TASK PROMPT:
Render each nonblank line of the data below as a row in a Markdown table with the columns No. and Line, numbering the rows in order.

** BEGIN RAW DATA **

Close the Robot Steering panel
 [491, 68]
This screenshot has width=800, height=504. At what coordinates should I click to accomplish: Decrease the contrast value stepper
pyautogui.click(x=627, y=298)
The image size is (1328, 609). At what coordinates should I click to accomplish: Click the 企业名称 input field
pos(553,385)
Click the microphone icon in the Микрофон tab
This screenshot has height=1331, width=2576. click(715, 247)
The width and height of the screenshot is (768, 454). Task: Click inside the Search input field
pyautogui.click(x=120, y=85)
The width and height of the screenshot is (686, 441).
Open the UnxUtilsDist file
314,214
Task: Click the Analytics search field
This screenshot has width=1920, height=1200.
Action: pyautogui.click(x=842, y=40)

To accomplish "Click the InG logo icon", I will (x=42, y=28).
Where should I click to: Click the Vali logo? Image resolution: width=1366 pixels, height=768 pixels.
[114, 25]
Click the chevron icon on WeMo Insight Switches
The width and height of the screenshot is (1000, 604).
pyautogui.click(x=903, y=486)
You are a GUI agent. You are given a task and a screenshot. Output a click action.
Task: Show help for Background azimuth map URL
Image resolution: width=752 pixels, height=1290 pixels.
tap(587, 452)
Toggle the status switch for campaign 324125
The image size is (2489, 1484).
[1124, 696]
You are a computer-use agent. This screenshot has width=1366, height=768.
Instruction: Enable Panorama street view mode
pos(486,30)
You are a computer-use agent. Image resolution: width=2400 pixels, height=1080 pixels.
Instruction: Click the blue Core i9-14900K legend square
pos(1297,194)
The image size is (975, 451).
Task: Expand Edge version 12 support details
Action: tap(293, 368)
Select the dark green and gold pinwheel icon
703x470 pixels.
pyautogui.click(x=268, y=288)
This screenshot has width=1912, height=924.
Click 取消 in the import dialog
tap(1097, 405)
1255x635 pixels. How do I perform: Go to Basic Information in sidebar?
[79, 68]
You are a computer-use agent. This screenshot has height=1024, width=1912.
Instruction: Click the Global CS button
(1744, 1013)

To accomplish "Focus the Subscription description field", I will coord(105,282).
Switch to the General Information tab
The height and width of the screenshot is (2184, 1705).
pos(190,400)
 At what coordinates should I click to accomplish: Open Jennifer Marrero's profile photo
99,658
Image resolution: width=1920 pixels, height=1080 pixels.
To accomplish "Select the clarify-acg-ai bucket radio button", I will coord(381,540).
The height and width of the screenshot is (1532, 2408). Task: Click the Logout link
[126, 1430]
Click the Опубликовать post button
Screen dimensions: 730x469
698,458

** END RAW DATA **

RESULT:
| No. | Line |
|---|---|
| 1 | Close the Robot Steering panel |
| 2 |  [491, 68] |
| 3 | This screenshot has width=800, height=504. At what coordinates should I click to accomplish: Decrease the contrast value stepper |
| 4 | pyautogui.click(x=627, y=298) |
| 5 | The image size is (1328, 609). At what coordinates should I click to accomplish: Click the 企业名称 input field |
| 6 | pos(553,385) |
| 7 | Click the microphone icon in the Микрофон tab |
| 8 | This screenshot has height=1331, width=2576. click(715, 247) |
| 9 | The width and height of the screenshot is (768, 454). Task: Click inside the Search input field |
| 10 | pyautogui.click(x=120, y=85) |
| 11 | The width and height of the screenshot is (686, 441). |
| 12 | Open the UnxUtilsDist file |
| 13 | 314,214 |
| 14 | Task: Click the Analytics search field |
| 15 | This screenshot has width=1920, height=1200. |
| 16 | Action: pyautogui.click(x=842, y=40) |
| 17 | To accomplish "Click the InG logo icon", I will (x=42, y=28). |
| 18 | Where should I click to: Click the Vali logo? Image resolution: width=1366 pixels, height=768 pixels. |
| 19 | [114, 25] |
| 20 | Click the chevron icon on WeMo Insight Switches |
| 21 | The width and height of the screenshot is (1000, 604). |
| 22 | pyautogui.click(x=903, y=486) |
| 23 | You are a GUI agent. You are given a task and a screenshot. Output a click action. |
| 24 | Task: Show help for Background azimuth map URL |
| 25 | Image resolution: width=752 pixels, height=1290 pixels. |
| 26 | tap(587, 452) |
| 27 | Toggle the status switch for campaign 324125 |
| 28 | The image size is (2489, 1484). |
| 29 | [1124, 696] |
| 30 | You are a computer-use agent. This screenshot has width=1366, height=768. |
| 31 | Instruction: Enable Panorama street view mode |
| 32 | pos(486,30) |
| 33 | You are a computer-use agent. Image resolution: width=2400 pixels, height=1080 pixels. |
| 34 | Instruction: Click the blue Core i9-14900K legend square |
| 35 | pos(1297,194) |
| 36 | The image size is (975, 451). |
| 37 | Task: Expand Edge version 12 support details |
| 38 | Action: tap(293, 368) |
| 39 | Select the dark green and gold pinwheel icon |
| 40 | 703x470 pixels. |
| 41 | pyautogui.click(x=268, y=288) |
| 42 | This screenshot has width=1912, height=924. |
| 43 | Click 取消 in the import dialog |
| 44 | tap(1097, 405) |
| 45 | 1255x635 pixels. How do I perform: Go to Basic Information in sidebar? |
| 46 | [79, 68] |
| 47 | You are a computer-use agent. This screenshot has height=1024, width=1912. |
| 48 | Instruction: Click the Global CS button |
| 49 | (1744, 1013) |
| 50 | To accomplish "Focus the Subscription description field", I will coord(105,282). |
| 51 | Switch to the General Information tab |
| 52 | The height and width of the screenshot is (2184, 1705). |
| 53 | pos(190,400) |
| 54 |  At what coordinates should I click to accomplish: Open Jennifer Marrero's profile photo |
| 55 | 99,658 |
| 56 | Image resolution: width=1920 pixels, height=1080 pixels. |
| 57 | To accomplish "Select the clarify-acg-ai bucket radio button", I will coord(381,540). |
| 58 | The height and width of the screenshot is (1532, 2408). Task: Click the Logout link |
| 59 | [126, 1430] |
| 60 | Click the Опубликовать post button |
| 61 | Screen dimensions: 730x469 |
| 62 | 698,458 |